WASHINGTON – Today's high gas prices could reduce auto deaths by nearly a third as driving decreases, with the effect particularly dramatic among price-sensitive teenage drivers, the authors of a new study said.
Professors Michael Morrisey of the University of Alabama-Birmingham and David Grabowski of Harvard Medical School found that for every 10 percent increase in gas prices there was a 2.3 percent decline in auto deaths. For drivers ages 15 to 17, the decline was 6 percent, and for ages 18 to 21, it was 3.2 percent.
The study looked at fatalities from 1985 to 2006, when gas prices reached about $2.50 a gallon. With gas now averaging over $4 a gallon, Morrisey said he expects to see a drop of about 1,000 deaths a month.
With annual auto deaths typically ranging from about 38,000 to 40,000 a year, a drop of 12,000 deaths would cut the total by nearly a third, Morrisey said.
"I think there is some silver lining here in higher gas taxes in that we will see a public health gain," Grabowski said.
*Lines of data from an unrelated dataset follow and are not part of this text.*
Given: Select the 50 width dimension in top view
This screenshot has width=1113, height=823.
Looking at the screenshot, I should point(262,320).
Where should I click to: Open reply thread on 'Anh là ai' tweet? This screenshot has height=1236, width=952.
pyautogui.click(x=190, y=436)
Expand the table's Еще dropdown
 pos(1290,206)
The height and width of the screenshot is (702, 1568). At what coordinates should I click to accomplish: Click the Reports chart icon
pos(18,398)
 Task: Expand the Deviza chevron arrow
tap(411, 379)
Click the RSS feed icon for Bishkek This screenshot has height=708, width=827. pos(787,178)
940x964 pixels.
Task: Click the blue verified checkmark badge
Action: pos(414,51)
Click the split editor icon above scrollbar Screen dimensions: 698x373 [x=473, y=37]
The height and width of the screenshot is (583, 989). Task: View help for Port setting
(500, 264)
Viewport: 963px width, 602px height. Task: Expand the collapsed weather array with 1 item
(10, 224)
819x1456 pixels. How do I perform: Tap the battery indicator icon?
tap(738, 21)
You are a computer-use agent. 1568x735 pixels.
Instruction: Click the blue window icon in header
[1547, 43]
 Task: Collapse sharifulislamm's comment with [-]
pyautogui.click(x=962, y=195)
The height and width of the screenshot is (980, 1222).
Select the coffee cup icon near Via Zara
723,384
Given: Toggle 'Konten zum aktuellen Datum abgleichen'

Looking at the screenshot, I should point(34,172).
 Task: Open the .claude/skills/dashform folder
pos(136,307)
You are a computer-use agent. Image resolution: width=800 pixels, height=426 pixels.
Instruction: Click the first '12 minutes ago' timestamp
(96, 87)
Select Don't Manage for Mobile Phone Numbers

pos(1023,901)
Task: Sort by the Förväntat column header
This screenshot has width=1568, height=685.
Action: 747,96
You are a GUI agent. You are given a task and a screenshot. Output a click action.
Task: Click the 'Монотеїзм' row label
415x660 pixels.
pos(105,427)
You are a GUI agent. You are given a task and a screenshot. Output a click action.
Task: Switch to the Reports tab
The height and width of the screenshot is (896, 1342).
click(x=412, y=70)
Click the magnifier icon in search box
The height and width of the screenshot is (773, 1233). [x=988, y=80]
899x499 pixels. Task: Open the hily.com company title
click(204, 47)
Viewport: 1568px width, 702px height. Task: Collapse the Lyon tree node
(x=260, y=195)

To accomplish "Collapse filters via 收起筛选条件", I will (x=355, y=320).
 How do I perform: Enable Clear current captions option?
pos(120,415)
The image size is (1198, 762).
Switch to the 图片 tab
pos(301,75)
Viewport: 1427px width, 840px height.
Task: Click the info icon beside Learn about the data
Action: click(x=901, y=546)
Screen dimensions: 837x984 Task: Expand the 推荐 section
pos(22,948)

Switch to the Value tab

But he cautioned that their estimate of a decline of 1,000 deaths a month could be offset somewhat by the shift under way to smaller, lighter, more fuel-efficient cars and the increase in motorcycle and scooter driving.
Morrisey said the study also found the "same kind of symmetry" between gas prices and auto deaths when prices go down.
"When that happens we drive more, we drive bigger cars, we drive faster and fatalities are higher," he said.
Morrisey and Grabowski presented their findings to a meeting of the American Society of Health Economists in Raleigh-Durham, N.C., last month. The study was funded by the Robert Wood Johnson Foundation.